Comment se libérer d’un choc émotionnel

Isabelle, 50 ans, a été guérie de ses angoisses par une psychothérapie bien mystérieuse : l’EMDR – pour eye movement desensitization and reprocessing, soit en français «désensibilisation et retraitement par les mouvements oculaires». Il y a vingt ans, cette femme a perdu son bébé d’un mois. En 2007, un de ses enfants est tombé malade, ce qui a suscité des crises de panique intenses et réactivé le traumatisme ancien. «Je me suis sentie submergée, j’étais assaillie par des images, des flashes. Je voyais
mon bébé mort à l’hôpital», explique-t-elle. Isabelle s’est rendu compte qu’elle vivait dans la peur permanente de la mort : la sienne, celle de son mari, de ses enfants.

Elle avait entendu parler de l’EMDR et a alors consulté un psychiatre formé à cette technique. «Le principe consiste à revivre émotionnellement le souvenir traumatique, pour s’en libérer, explique Roland Jouvent, chef du service psychiatrie à l’hôpital de la Pitié-Salpêtrière (Paris) et auteur du Cerveau magicien (éd. Odile Jacob). L’astuce consiste à capter l’attention du sujet par des stimuli visuels ou sonores, voire auditifs pour les enfants, pour abaisser les défenses inconscientes et permettre la reviviscence du choc émotionnel.» Mouvements oculaires de gauche à droite, tapotements alternatifs sur les genoux sont autant de moyens de distraire l’attention.

Isabelle poursuit : «Le thérapeute m’a demandé de me concentrer sur un événement heureux lié à mon fils. Pendant ce temps, il tapotait alternativement sur mes genoux. A partir de là, les idées et les sentiments se sont enchaînés : la culpabilité d’avoir accouché avant terme, la tristesse, mais aussi les moments heureux avec mon fils. Tout ce que j’avais accumulé s’est déversé», se remémore-t-elle. Soudain, elle a ressenti une douleur à la poitrine comme si elle était poignardée.

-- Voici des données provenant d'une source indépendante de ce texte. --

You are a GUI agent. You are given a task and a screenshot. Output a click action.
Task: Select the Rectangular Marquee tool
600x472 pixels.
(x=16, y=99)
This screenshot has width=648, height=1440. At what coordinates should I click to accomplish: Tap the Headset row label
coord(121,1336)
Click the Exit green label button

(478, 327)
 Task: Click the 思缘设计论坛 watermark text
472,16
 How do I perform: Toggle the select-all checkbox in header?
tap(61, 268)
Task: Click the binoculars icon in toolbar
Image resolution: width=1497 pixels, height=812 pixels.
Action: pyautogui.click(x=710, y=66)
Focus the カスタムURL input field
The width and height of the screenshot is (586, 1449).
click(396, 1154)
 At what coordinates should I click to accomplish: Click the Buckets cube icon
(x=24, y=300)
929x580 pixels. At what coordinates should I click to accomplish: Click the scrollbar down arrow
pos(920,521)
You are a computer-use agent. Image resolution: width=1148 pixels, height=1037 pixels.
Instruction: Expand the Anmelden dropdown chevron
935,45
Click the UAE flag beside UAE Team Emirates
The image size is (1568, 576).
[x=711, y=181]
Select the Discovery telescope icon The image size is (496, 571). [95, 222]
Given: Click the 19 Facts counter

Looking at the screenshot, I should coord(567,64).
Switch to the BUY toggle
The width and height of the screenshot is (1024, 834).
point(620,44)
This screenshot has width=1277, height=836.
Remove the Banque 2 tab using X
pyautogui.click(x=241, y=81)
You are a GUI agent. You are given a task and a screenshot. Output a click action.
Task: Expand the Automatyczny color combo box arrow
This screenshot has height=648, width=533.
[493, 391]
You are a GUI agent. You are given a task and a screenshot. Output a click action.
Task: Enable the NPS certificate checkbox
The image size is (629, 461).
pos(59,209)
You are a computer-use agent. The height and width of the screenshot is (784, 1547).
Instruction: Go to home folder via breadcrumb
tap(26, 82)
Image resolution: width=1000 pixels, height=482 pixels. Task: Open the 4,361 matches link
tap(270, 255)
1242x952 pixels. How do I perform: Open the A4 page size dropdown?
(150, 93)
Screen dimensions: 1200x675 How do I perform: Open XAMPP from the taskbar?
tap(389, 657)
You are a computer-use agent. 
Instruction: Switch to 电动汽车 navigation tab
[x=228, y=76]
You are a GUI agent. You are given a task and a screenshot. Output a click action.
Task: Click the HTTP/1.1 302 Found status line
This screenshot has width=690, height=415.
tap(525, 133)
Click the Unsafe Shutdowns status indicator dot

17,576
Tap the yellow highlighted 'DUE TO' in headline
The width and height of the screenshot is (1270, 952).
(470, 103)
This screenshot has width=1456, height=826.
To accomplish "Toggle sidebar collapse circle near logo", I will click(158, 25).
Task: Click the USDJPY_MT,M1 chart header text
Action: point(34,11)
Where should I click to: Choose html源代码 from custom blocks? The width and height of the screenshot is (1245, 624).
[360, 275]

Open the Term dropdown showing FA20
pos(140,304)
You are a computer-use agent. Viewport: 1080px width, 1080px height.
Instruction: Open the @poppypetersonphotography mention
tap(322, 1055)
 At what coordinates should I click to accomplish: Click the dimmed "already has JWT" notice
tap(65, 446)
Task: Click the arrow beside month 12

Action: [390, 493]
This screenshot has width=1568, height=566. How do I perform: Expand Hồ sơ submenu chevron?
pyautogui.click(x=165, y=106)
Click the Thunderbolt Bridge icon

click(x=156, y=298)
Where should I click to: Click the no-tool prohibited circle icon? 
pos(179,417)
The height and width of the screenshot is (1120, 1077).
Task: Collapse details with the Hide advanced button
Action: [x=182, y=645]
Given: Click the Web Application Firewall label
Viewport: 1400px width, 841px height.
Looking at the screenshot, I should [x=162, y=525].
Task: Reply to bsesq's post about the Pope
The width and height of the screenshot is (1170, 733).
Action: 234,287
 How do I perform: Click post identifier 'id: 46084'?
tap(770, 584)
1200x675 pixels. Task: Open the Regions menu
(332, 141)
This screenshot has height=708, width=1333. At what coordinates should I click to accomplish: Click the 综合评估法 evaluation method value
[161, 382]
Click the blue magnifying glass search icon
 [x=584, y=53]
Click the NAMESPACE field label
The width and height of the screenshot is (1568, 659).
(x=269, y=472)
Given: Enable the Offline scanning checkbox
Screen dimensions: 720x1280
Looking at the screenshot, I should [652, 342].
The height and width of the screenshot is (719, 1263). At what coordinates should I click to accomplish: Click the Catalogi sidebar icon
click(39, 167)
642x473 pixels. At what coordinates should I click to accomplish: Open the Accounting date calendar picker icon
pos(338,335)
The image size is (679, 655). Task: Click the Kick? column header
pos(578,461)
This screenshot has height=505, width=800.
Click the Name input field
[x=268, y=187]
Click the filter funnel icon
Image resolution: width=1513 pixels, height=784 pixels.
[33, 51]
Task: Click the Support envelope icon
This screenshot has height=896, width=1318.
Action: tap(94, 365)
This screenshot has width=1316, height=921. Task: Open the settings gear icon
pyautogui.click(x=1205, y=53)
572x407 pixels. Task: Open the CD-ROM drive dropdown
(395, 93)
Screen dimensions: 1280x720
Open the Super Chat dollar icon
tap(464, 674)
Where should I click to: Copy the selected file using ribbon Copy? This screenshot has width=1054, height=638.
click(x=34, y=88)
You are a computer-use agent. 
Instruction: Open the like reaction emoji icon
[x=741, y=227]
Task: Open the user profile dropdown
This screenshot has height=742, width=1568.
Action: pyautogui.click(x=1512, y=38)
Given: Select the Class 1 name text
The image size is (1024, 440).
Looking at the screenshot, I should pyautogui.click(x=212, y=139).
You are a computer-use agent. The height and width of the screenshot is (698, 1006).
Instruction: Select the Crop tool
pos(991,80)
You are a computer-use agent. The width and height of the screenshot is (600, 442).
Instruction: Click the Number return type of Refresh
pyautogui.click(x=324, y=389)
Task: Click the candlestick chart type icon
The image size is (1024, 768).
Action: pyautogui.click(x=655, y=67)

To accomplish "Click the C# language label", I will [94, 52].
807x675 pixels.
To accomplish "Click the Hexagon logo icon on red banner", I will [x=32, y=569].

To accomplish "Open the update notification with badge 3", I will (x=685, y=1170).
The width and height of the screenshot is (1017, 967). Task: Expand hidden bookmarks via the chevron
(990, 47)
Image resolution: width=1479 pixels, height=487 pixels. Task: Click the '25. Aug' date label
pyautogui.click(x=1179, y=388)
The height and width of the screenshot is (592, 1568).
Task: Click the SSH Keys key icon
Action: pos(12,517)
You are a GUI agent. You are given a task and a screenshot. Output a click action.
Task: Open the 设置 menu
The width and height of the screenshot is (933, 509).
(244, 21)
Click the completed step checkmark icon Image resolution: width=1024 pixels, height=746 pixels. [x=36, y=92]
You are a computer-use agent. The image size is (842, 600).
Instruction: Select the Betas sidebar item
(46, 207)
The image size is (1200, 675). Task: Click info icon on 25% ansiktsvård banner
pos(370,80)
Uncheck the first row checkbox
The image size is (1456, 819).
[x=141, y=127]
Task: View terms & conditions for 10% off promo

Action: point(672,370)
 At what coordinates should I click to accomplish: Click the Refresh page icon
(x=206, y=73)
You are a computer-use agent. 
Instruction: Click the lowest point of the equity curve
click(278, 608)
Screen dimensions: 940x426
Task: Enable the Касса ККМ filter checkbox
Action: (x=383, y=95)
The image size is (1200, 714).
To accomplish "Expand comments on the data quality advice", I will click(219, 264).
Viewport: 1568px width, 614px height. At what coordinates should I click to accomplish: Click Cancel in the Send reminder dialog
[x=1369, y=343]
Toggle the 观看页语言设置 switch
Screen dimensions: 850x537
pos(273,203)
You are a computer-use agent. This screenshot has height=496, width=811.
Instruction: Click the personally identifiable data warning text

A l’issue de la séance, les images traumatiques avaient laissé place à un apaisement : «Je me suis sentie libérée. J’éprouve toujours autant d’amour pour mon fils, mais je peux penser à lui sans souffrir.» On ignore toujours comment cette thérapie fonctionne. Mais la Haute autorité de santé (HAS), au vu de son efficacité thérapeutique, la recommande, aux côtés des thérapies comportementales et cognitives, dans une pathologie bien particulière : les états de stress post-traumatiques (ESPT). Ce trouble est une réaction psychologique consécutive à une situation durant laquelle l’intégrité physique ou psychologique du patient (ou de son entourage) a été menacée ou effectivement atteinte (accident, viol, maladie, guerre, attentat…).

Le Dr Aurore Sabouraud-Séguin, psychiatre et directrice du centre Psychotrauma (créé après la vague d’attentats de 1995 à Paris), détaille les symptômes : reviviscence du traumatisme avec des cauchemars ou des flashes, activation du système neurovégétatif avec des sursauts, forts battements cardiaques à la moindre alerte, et troubles du caractère. Au centre Psychotrauma, deux thérapeutes appliquent la technique. «Nous ne l’utilisons que dans des cas précis. En général, une dizaine de séances est nécessaire pour les cas graves», explique le Dr Sabouraud-Séguin. Cette thérapie se développe également en libéral. Chaque séance dure 90 minutes pour un prix allant de 80 à 140 euros. «Il semblerait que le fait d’amener le patient à conserver un état d’attention double – sur le souvenir traumatique et sur une stimulation sensorielle bilatérale alternée – ait pour effet d’envoyer des informations apaisantes», explique Jacques Roques, vice-président d’EMDR-France et auteur de Découvrir l’EMDR (éd. Marabout).

La technique n’a pas livré tous ses mystères. Les stimuli sensoriels ont-ils un effet spécifique ou agissent-ils comme une simple distraction facilitant l’émergence du souvenir traumatique ? L’avenir le dira… Peut-être.